May 6, 2009 12:23 PM ET

We all know Nick Cave for his work with the Birthday Party and the Bad Seeds. But in 2006 we found out he had a penchant for sword-and-sandal flicks when word broke that Gladiator star Russell Crowe had requested the singer-songwriter write a screenplay for a sequel to Ridley Scott's 2000 epic — Cave did the writing, but the film was never realized. According to a new report in the Guardian, that rejected script has been unearthed by the musician's fans, and it's a real doozy.

Cave's supernatural, century-spanning screenplay had to overcome one monumental snag: Crowe's character Maximus didn't survive the first film. So his script, which was reportedly too farfetched to secure studio backing, addressed the dilemma in a rather interesting manner — Crowe's Maximus mixes it up with some Roman gods in the afterlife, and is eventually reincarnated to defend the early Christians. The plot also gave Maximus everlasting life, and injected the sandal-sporting general in the second world war and even had him involved, somehow, with the modern-day Pentagon.

The studios weren't buying it. "Russell didn't want to let it go, obviously, because it worked very well," Scott explained in a recent interview with UGO. "When I say 'worked very well,' I don't refer to success. I mean, as a piece it works very well. Storytelling, [it] works brilliantly. I think [Cave] enjoyed doing it, and I think it was one of those things that he thought, 'Well, maybe there's a sequel where we can adjust the fantasy and bring [Maximus] back from the dead.' "

It's not as though Cave's a stranger to Hollywood. He co-wrote 1988's Ghosts of the Civil Dead, 2005's The Proposition and the forthcoming film Death of a Ladies' Man, which is currently in pre-production.

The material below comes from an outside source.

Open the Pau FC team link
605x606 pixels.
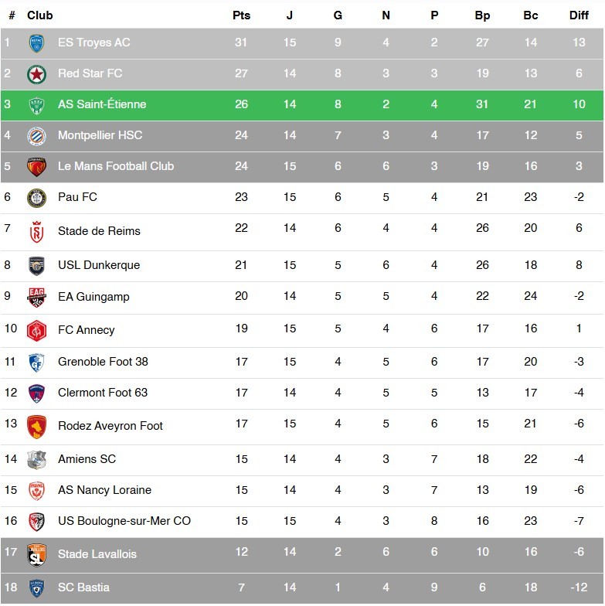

"I'm very comfortable in my day job as a musician," Cave once told Variety. "The last thing I ever wanted to get involved with is Hollywood. The way it works is that people get an idea you could possibly do something, but there's a one-in-a-hundred chance that it could get made. It's a waste of fucking time, and I have a lot to do."

Related Stories:

Nick Cave and Australia's Bad Deeds: The Proposition Screenplay
The Gospel According to Nick Cave
Nick Cave and Warren Ellis Bring Pathos, Rage to "Woyzeck"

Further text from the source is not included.